Wayne was loyal deputy to the PM, until he became loyal deputy to the PM’s assassin. Julie was loyal deputy to the PM, until she became loyal deputy to the PM’s assassin.

Shorten and Morrison: the scheming third in line

Bill was steadfast in his support for the PM (Gillard), until he wasn’t — not because he supported the PM’s assassin, but because when the assassin faltered, he was next in line. He put power before principle. Scott was steadfast in his support for the PM, until he wasn’t — not because he supported the PM’s assassin, but because when the assassin falters, he is next in line. He put power before principle.

Gillard and Abbott: the gracious loser

The poetry here isn’t perfect. You could argue that Julia “rhymes” with Malcolm, both cutting down a first term PM. Similarly, you could argue that Tony “rhymes” with Kevin, both being PMs axed in their first term.

But it’s also true that Julia was honourable in defeat, in stark contrast to her treacherous assassin. And if his departing speech is believed (and I do believe it), Tony is honourable in defeat, in stark contrast to his treacherous assassin.
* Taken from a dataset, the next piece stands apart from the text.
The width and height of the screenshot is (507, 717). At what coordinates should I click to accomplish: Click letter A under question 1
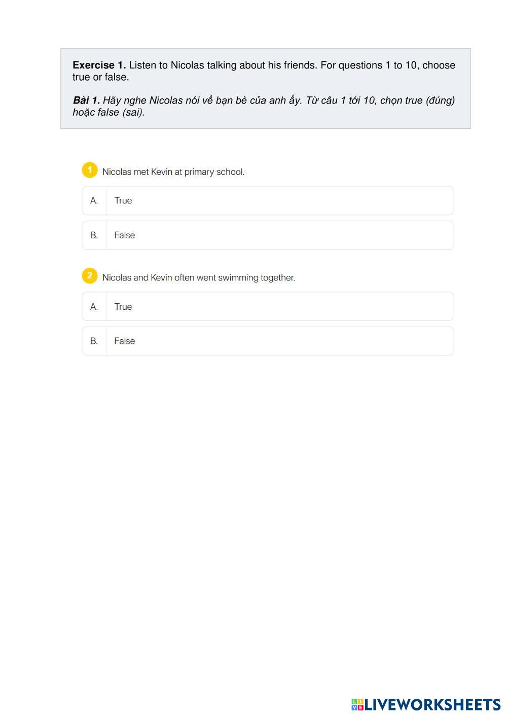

All of this was bad enough the first time round. You do not remove an elected prime minister in his first term. You just don’t do it. That is the people’s prerogative. But that it has happened a second time is unforgivable. I don’t think Gillard foresaw the implications of subverting the electorate’s right to assess a first term government; Turnbull has no excuse. To say I’m angry is an understatement, and apparently I’m not the only one.

Now I’m in a quandary. I think I will have to vote informally at the next election. I’m all for compulsory voting, but I wish the federal ballot paper permitted optional preferences. As it stands, in Labor-Liberal contests (which accounts for most electorates, and certainly my own), every voter is ultimately obliged to cast their vote for one major party or the other. There is no way I will cast a vote which indirectly rewards the treachery of Malcolm Turnbull or Bill Shorten or Scott Morrison. As far as I’m concerned, none of these men is worthy to be Prime Minister. How can we trust them to put the national interest before self-interest?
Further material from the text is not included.